Beef Vindaloo [project #226]


My husband is a finicky eater when it comes to Indian and Thai food. He really likes Thai, but doesn’t like it too spicy. Indian food is less liked because of the curry powder that he’s associated with Indian. He wasn’t a big fan of paneer, or a few other Indian dished that I’ve done, but the spiciest of them all, that one he really likes. I served this to him in the pocket of whole wheat naan with cucumber julienned and a touch of Greek yogurt and he cannot get enough of it! My next step is going to be making this vegetarian with tofu or lentils, and then maybe trying it with chicken.

This particular vindaloo was made by Aarti Sequeira and she said it was Goan, from the Goa region in India. The interesting this about this dish is that it utilizes vinegar (traditionally it would have been wine) as a heat component. Because vinegar is a highly volatile compound it quickly evaporates when it hits your mouth, giving the sensation of extreme heat and then it quickly evaporates and leaves the curry to do its slow heating work. I’ve seen this at on a spicy shrimp dish at a sushi restaurant too. I think its a rather clever way of imparting heat without regretting it too much the next day. 😀

Beef Vindaloo: Total Time 1 hour and 20 minutes: Active Time: 20 minutes: Serves 4-6

Wet Masala (Spice Blend):

  • 1 teaspoon cumin seeds
  • 5 allspice berries
  • 6 whole cloves
  • 4 whole black peppercorns
  • 1 tsp. ground turmeric
  • 2 tsp. paprika
  • 1/2 tsp. cayenne, to taste… more if to taste very hot
  • 1 heaping tbsp. Ginger Garlic Paste, recipe follows, or 6 cloves garlic, peeled and roughly chopped and 1-inch thumb fresh ginger, peeled and roughly chopped
  • 1/2 c. apple cider vinegar
  • 3 tbsp. canola oil

The remaining:

  • 1 medium red onion, sliced very thinly
  • 1 serrano pepper, sliced in half
  • 2 lbs. boneless beef top sirloin, trimmed of all excess fat, cut into 1-inch cubes
  • Kosher salt and freshly ground black pepper


  1. For the wet masala: In a small skillet over medium-high heat, toast the cumin seeds, allspice berries, cloves, and peppercorns until fragrant, about 1 minute. Pour into a spice grinder and process until powdered. In a small food processor or blender, combine the toasted spice mix and the rest of the wet masala ingredients. Process until smooth.
  2. Place a large (preferably nonstick) pot over high heat and add the oil. When the oil is shimmering, add the onions and serrano pepper. Stirring frequently, saute the onions until golden brown, about 12 minutes. Don’t let them burn! Turn the heat down to medium-high if they’re starting to burn.
  3. Add the ground wet masala- it will sizzle wildly- so be careful. Stir vigorously and turn down the heat if it’s bubbling too furiously. Don’t wash the food processor bowl yet. Keep stirring, with short pauses, until most of the liquid has evaporated and the masala comes together as one mass, about 2 minutes. Also, you may see little droplets of oil on the perimeter of the masala. That’s awesome.
  4. Quickly add the meat and stir, coating the meat in the masala. Stir and cook about 5 minutes until the meat browns.
  5. Remember that dirty food processor bowl? Fill it with 1 cup of hot water (from the tap is fine), swirl it around so it picks up any leftover masala, and pour that into the pot. Add salt and pepper, stir, bring the curry to a boil, and then turn it down to a simmer. Cover and cook 30 minutes. Then cook with the lid ajar for another 10 minutes to thicken the gravy slightly. Check the meat at the end of the cooking time; it should be tender and not chewy at all. Adjust the salt if you like, and serve over rice or with chapatis (whole wheat griddle bread).

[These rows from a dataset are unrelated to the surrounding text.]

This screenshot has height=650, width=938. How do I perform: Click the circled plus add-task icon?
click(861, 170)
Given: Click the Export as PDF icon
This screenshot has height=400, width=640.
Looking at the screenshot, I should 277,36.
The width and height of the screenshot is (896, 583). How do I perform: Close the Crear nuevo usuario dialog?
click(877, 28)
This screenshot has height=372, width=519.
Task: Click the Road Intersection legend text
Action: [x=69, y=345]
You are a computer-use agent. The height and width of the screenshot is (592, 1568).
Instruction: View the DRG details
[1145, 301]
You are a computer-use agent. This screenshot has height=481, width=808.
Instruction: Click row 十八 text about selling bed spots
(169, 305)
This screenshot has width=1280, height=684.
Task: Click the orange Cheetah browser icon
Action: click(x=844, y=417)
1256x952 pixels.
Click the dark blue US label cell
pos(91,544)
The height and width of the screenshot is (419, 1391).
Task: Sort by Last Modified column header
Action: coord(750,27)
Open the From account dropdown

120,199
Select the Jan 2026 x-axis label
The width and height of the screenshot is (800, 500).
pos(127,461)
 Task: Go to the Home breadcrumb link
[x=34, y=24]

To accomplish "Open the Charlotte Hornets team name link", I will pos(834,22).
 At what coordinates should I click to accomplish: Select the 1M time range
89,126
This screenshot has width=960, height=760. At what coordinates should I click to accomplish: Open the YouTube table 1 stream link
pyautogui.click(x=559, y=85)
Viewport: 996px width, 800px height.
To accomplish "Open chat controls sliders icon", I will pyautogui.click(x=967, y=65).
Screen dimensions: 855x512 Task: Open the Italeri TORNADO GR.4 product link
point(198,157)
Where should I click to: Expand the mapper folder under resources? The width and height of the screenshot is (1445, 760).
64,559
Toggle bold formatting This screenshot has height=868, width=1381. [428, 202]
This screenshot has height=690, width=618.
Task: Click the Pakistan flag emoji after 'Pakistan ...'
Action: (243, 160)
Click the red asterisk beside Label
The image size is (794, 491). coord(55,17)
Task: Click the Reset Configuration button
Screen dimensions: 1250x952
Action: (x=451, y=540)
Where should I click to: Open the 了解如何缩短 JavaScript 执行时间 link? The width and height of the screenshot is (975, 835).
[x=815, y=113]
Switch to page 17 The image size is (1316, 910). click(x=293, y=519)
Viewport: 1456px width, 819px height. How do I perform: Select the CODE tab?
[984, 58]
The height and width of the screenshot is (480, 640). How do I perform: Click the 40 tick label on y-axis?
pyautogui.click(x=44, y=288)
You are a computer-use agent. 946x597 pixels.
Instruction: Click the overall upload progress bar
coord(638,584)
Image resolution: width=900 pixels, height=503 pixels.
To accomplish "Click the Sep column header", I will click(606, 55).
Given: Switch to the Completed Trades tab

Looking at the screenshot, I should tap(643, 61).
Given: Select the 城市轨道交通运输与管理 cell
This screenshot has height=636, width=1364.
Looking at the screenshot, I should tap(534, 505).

For the Ginger-Garlic Paste:
1/2 cup cloves garlic, whole
1/2 cup fresh ginger, peeled, 1/2-inch slices
1/4 cup canola oil
Throw the garlic, ginger, and canola oil in a mini-food processor and let it go until it forms a semi-smooth paste. There will still be tiny little pieces in there, but overall, it should resemble a paste.

Save what you don’t use in a small glass jar. It should last in the fridge for 2 to 3 weeks. It’s a delicious addition to marinades, pasta sauces, stir fry sauces, slow-cooker recipes, gravy etc. We always had a jar of this stuff in our fridge growing up.